Mis primeros recuerdos futbolísticos, todavía muy difusos, tienen que ver con el doblete rojiblanco del año 1996. Sin embargo, no sé si por naturaleza o por edad, no sentí efervescencia alguna con aquello. Mi padre, que ya barruntaba la decisión final, esperó agazapado para poder asestar el golpe de gracia. Ocurrió en la temporada 1996-1997, ya con Capello en el banquillo. El Madrid necesitaba ganar al Atleti en casa si quería alzarse con el título de Liga. Mi padre, muy inteligentemente, había elegido ese partido para decantar la guerra a su favor: apareció por casa con dos entradas y el atrevimiento de quien se sabe ganador.

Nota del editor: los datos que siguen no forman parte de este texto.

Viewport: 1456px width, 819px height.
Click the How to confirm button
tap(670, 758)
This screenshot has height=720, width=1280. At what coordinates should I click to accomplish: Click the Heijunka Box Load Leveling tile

Llega un momento en el que el fútbol pasa de los hechos a la memoria. Ese momento, en mi caso, llegó durante aquel derbi. Hasta entonces, todo eran nombres desdibujados, partidos borrosos. A partir de aquel día, algo en mí asocia el fútbol a la emoción. Por eso todavía hoy puedo ver a un niño de nueve años ascendiendo por las escaleras del estadio, descubriendo con cada peldaño un metro más de aquel escenario imborrable. Por eso todavía hoy puedo ver a Raúl pinchando un balón que bajaba con nieve para destrozar la red de Molina con un golpeo seco. Por eso todavía hoy recuerdo cómo la estampida en los fondos derrumbaba el ánimo del rival y, de paso, cualquier duda que albergase mi joven forofismo. Por eso todavía hoy recuerdo a mi padre gritando por encima de la marabunta: "hoy no vamos a Cibeles, ya habrá tiempo".
Al llegar a casa ardía en deseos de regodearme al ver a mis primos y amigos colchoneros. Nunca había sentido ese afán victorioso, por lo que aquella noche me acosté acompañado de una euforia que aún hoy siento en ocasiones. También por primera vez escuché una tertulia radiofónica nocturna, escondido entre las sábanas por miedo a que todo fuera un sueño. Al día siguiente comprendí que aquel niño que no sabía qué hacer con las bufandas había crecido. Arrojé a la basura las de color rojiblanco y me coloqué en la frente la blanquimorada. Ese día fui el rey del parque. Había descubierto, hablando claro, la esencia del fútbol.
Por eso, el del domingo no será un partido cualquiera. Porque es en estos partidos y no en otros cuando cientos de niños de nueve años comprenden, de pronto, lo que significa este hermoso juego llamado fútbol. En cuanto al equipo que elegí, dejen, por una vez, que sean otros los que se equivoquen.